Methods of Measuring IVC diameter and CI: The inferior vena cava (IVC) diameter measured in a supine patient in the sagittal (long-axis) subxyphoid window, making sure to angle the transducer to the patient’s right. The technique was performed using curvilinear or convex probe. The IVC visualized in a longitudinal view at the level of the caval–right atrial junction. The anteroposterior diameter of inferior vena cava (IVCD) was measured duplicately, using images frozen according to operator judgment, at the end of inspiration (iIVCD) and the end of expiration (eIVCD) in a subxiphoid location in the longitudinal axis where the anterior and posterior wall of the IVC are easily visualized and lie parallel to each other. The IVC diameter (IVC D) was measured during inspiration and during expiration at a distance of 2-3 cm from the IVC right atrial junction in the long axis. In a spontaneously breathing patient, negative intrathoracic pressure generated during inspiration draws blood from the IVC into the right atrium, resulting in varying degrees of IVC collapse. Measurements of IVC collapse are commonly reported as the collapsibility index, which is calculated as (maximum IVC diameter on expiration – minimum IVC diameter on inspiration/maximum IVC diameter on expiration). In contrast, during mechanical ventilation, the force of inspiration was generated by positive pressure and the IVC distends rather than collapsed. Studies of IVC respirophasic variation in mechanically ventilated patients (IVC dispensability) were typically performed with fixed tidal volume in adequately sedated patients with controlled ventilation. In mechanically ventilated patients, the dispensability index was calculated as maximum IVC diameter on inspiration− minimum IVC diameter on expiration/ minimum IVC diameter on expiration. The term caval index (CI) has been used to refer respirophasic changes in IVC diameter irrespective of the patient was spontaneously breathing or mechanically ventilated.

Statistical analysis:  Data were collected; coded, revised, verified and computerized, statistical analysis of data was performed using Statistical pachage for the Social Science (SPSS) version 24. Quantitative data were expressed as mean± standard deviation (SD), range, median, and interquartile range (IQR). Qualitative data were expressed as frequency and percentage, P-values ≤0.05 were considered significant.
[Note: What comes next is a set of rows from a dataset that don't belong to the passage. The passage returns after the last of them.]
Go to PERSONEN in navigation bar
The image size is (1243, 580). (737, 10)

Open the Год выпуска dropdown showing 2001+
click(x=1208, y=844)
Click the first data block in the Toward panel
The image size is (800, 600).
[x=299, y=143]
Independent sample t-test was used in comparing the means of two groups or Mann-Whitney u Test.

RESULTS

     Sixty persons were included in this study and were equally divided into patients and control groups, the mean age of patient's group was (58.9) in males and (58.4) in females while in control's group, the mean age was (38.75) in males and (43) in females. The mean BMI of patient’s group was (25.2) in males and (29) in females, while in control's group, the mean BMI (24) in males and (26.5) in females. The mean PaO2 in patient's group in males was (50.4 mmHg) and in females was (52.6mmHg). The mean PaCO2 in patient's group was (36mmHg) in males and (33.4mmHg) in females. The mean pH in patients group was (7.3) in males and (7.4) in females. The mean Hb in patient's group was (9.7g/dl) in males and in females was (10.9g/dl). The mean WBCs in patient's group was (16.3 x103/ul) in males and (13.9 x103/ul) in females. The chest x -ray result in patient's group; according  to side of lesions, RT lung in (16), LT lung in (5), while bilateral in (9). The lesions were pneumonic patch, bilateral diffuse infiltration and pleural effusion, the consolidation was recorded 81% of CXR. There was presence of Chest ultrasonography consolidation in (90%) and pleural effusion in (40%) of patient's group. Patient’s group according to CURB-65 score divided to CURB-65 (2): two patients 6.67%, CURB-65(3): twenty patients 66.65%, CURB-65(4): four patients 13.34%, CURB-65(5): four patients 13.34%. The mean inspiratory IVC-D for patient's group was (0.63cm) and the mean inspiratory IVC-D for control's group was (0.92cm), (p-value<0.001). There was highly statistically significant decrease of IVC-D during inspiration in patient’s group than control’s group (Table 1).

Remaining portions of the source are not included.